Estos días recogen los medios los últimos días de la casa de los Guevara-Gobeo-san Juan en su función de museo. No porque Vitoria se vaya a quedar sin museo, no, sino más bien porque va a estrenar un nuevo y suntuoso que hará pasar a la jubilación a este más antiguo y recoleto.
Son muchas las horas que he pasado en él, y muchos los recuerdos que para mi encierra este espacio consagrado precisamente a dar vida a los recuerdos, a construirlos como algo vivo a partir de restos y vestigios.
Todavía recuerdo aquellos años en los que el edificio lo compartían la arqueología y la armería.

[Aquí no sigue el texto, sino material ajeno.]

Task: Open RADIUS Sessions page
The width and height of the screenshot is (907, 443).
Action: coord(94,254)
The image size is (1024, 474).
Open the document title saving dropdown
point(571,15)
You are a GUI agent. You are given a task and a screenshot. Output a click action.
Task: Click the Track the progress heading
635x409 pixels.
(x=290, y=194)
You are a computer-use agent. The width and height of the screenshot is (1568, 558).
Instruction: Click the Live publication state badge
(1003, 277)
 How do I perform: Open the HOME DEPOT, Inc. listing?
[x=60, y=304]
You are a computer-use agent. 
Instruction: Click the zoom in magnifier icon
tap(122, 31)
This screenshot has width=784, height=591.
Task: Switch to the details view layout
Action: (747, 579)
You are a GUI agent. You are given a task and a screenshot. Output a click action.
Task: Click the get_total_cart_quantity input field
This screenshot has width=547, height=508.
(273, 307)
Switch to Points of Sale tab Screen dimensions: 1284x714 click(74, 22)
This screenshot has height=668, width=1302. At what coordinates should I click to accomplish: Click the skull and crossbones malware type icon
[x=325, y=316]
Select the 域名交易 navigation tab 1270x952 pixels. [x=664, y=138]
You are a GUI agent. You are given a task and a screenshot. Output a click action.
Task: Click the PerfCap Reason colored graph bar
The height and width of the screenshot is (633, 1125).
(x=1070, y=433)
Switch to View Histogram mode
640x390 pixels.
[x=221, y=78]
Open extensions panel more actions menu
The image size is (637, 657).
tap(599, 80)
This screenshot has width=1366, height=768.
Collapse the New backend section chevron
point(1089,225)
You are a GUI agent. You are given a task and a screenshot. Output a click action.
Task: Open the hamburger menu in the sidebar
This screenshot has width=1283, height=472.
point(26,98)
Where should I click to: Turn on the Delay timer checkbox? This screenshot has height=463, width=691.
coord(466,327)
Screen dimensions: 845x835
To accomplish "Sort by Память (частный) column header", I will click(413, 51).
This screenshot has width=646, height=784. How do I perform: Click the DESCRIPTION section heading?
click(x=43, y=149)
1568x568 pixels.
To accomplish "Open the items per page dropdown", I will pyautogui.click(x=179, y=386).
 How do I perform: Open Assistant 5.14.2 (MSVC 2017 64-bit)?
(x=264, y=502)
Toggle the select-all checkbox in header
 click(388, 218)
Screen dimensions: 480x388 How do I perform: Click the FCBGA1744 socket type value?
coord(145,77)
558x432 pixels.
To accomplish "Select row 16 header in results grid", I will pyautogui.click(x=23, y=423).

El frontón de ajuria enea dejo en la corre un sitio disponible que pronto se descubriría escaso. Igual que escaso fue el espacio que se ganó con la vivienda de la parte alta, o con el alquiler de lonjas cercanas para ir acumulando materiales.
Eran años de vorágine en la que el museo era un centro vivo y vivido. Como aquellos esfuerzos por dejarlo maqueado para el ya lejano congreso de Arqueología. Como aquellos cursos de restauración de cerámica; como aquellas tardes dedicadas al dibujo y catalogación de piezas; o al noble oficio de la sigla (escribir con tinta china una especie de matrícula en cada uno de los hallazgos); o al más intirgante ejercicio de la arqueología de trastero. Abrir y revisar el contenido de cajas vetustas, de las que de cuando en vez salían sorpresas mayúsculas, como aquella colección de negativos Lumiere, negativos sobre placa de cristal que recogían una excursión a un pueblito cercano a Vitoria.
Hacía tiempo que ya no lo frecuentaba, aunque lo siguiese sintiendo como algo familiar y cercano, así que quedará para mi como aquel dibujo de recuerdos mientras espero a fabricar los nuevos en ese cofre que Mangado ha plantado en mitad de lo que para mi, más que almendra, es cebolla.